En 1940, il traverse l'Espagne pour s'engager à l'École des Officiers de Cherchell en Algérie, fait la campagne de Tunisie en 1942, parachuté en Bretagne en 1944 pour rejoindre les Forces françaises libres (FFL) et ensuite l'armée de Lattre de Tassigny, puis le Special Air Service britannique comme parachutiste. Il en sera exclu pour indiscipline[4]. En août 1945, il épouse Mireille Maroux, ils auront deux fils.

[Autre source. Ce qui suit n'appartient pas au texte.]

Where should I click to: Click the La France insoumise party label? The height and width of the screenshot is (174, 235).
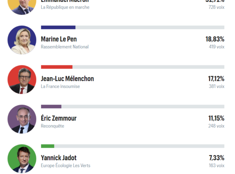(60, 86)
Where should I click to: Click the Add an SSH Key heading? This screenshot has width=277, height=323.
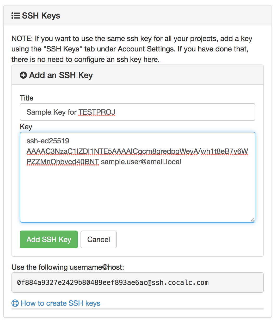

Il crée une conserverie de légumes, fruits, foie gras et truffes, puis distributeur grossiste pour collectivités. En 1955, il décide de changer de métier pour la cuisine[5] - [6]. À 32 ans il se forme chez divers restaurateurs parisien, Chez Max Maupuy: Max rue de Castellane, Lapérouse, la Brasserie Les Halles. En 1959, il ouvre à Pantin Le Pactole, petit restaurant de vingt couverts. «Je n'avais pas de menu et j'allais demander aux gens ce qu'ils voulaient manger». En 1966, Francis Amunategui découvre Le Pactole puis H. Gault et C. Millau qui n'avaient pas encore lancé leur guide en font la promotion (Il sera noté 15/20 par la suite pour sa cuisine «d'une richesse et d'une délicatesse exceptionnelles») tout comme Robert J. Courtine du Monde[7] - [4] - [8].

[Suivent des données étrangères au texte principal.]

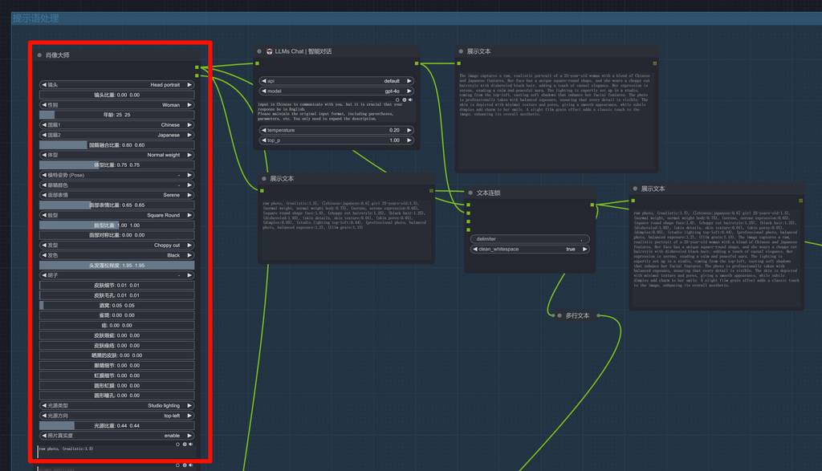
Task: Collapse the 肖像大师 node via its title dot
Action: [x=39, y=55]
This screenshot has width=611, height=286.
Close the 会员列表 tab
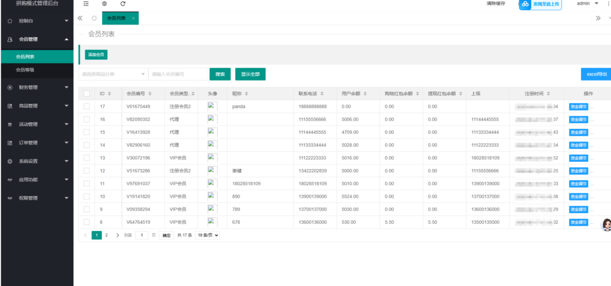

Il déménage son Pactole en 1968 dans une ancienne boutique réaménagée 44 du boulevard Saint-Germain, Paris 5e. avec cinquante couverts, terrasse comprise. En 1978, Jacques Manière quitte le Bld Saint-Germain et Le Pactole (cédé à son élève Roland Magne) pour s’installer, en 1979, 24 rue Frédéric-Sauton, 5e au Dodin-Bouffant (« gastronome à la fois drôle, romantique et aventureux ») où il obtient la note de 18/20 au Gault-Millau [9] - [10] - [11] - [12]. Il laissera le Dodin-Bouffant à Dany et Maurice Cartier en 1980 [13].

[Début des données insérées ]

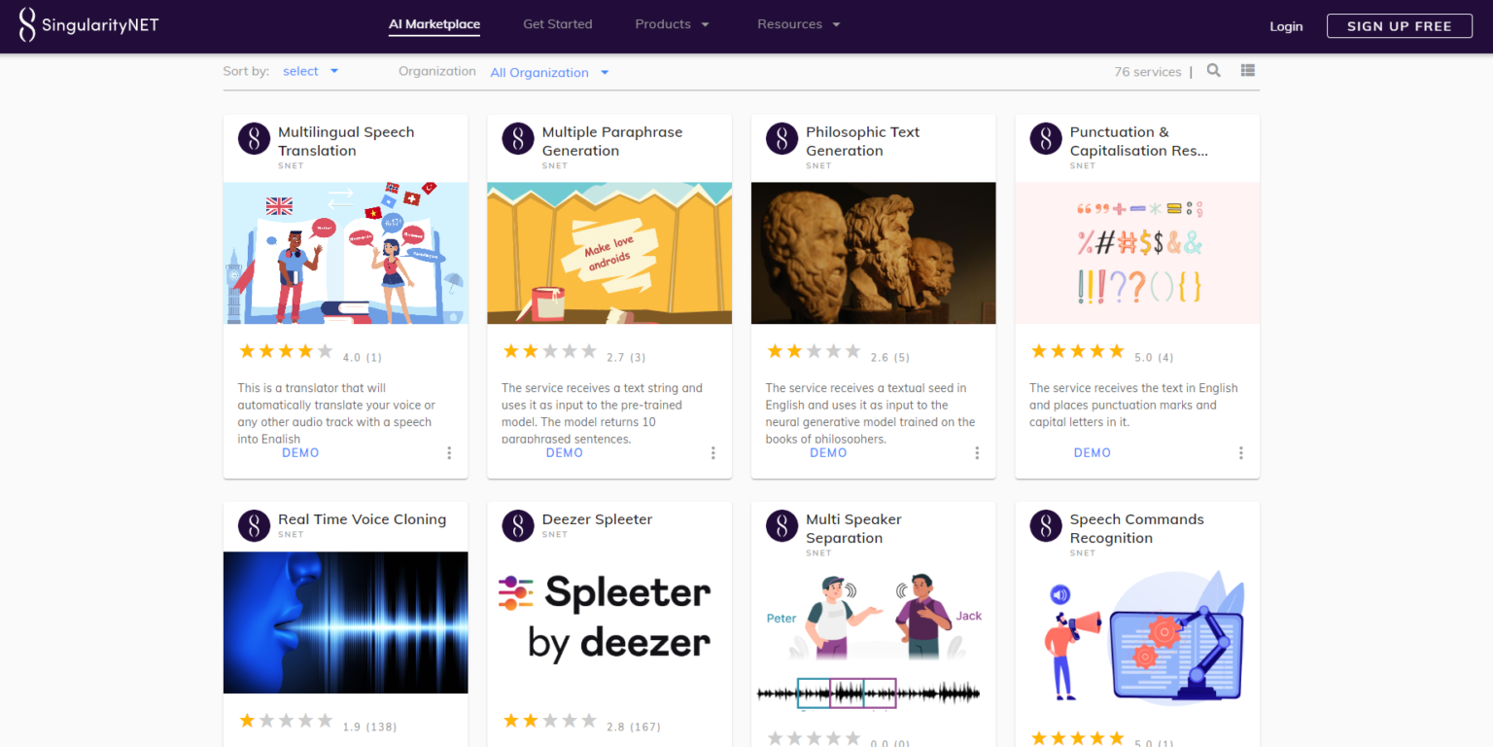The width and height of the screenshot is (1493, 747).
Task: Expand the Resources menu dropdown
Action: click(x=798, y=24)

Il prend sa retraite en 1982 en Ardèche, ouvre l'Auberge des Trois Canards, 565, av. de la République, à Granges-lês-Valence, qui ne connaîtra pas le succès de ses restaurants parisiens, c'est là qu'il écrira son Grand Livre de la cuisine à la vapeur, paru en 1985[4].
Une forte personnalité
Un caractère affirmé
Il peut s'emporter avec les clients (ni salière ni poivrier sur les tables, la cuisine assaisonne comme il faut, pas question de fumer pendant le repas) ou pire sans doute avec les inspecteurs du Guide rouge Michelin où il figurera tardivement [5] - [14] - [15] - [3]. France-Soir compare en mars 1970 les différences de notes des guides gastronomiques: Le Pactole est bien classé dans deux guides sur trois et absent du Michelin[16]. Il aime les vins de plaisir, goûteux, en recherche les producteurs, et il souhaite qu'ils soient accessibles. Il les vend à marge réduite, ce qui lui vaut l'incompréhension du fisc[17].
Une cuisine fine, créative et sans cesse réinventée
La cuisine de Jacques Manière donne «un sentiment de découverte et de plaisir» écrivait Mimi Sheraton dans le New York Times (1978)[15]. Le menu n'a cessé d'évoluer au fil des ans. Une constante, Jacques Manière cuisine les légumes à la perfection. «Les légumes sont les fleurs de la cuisine» écrit-il. Et un de ses clients se souvient (1970) «son entrée - une extraordinaire succession de trois plats de légumes froids: champignons de campagne crus très finement tranchés dans une délicate vinaigrette à la crème et au paprika, chou blanc finement râpé et râpé pomme au jus de citron (une sorte de salade de chou), et une ratatouille froide réverbérante» [18].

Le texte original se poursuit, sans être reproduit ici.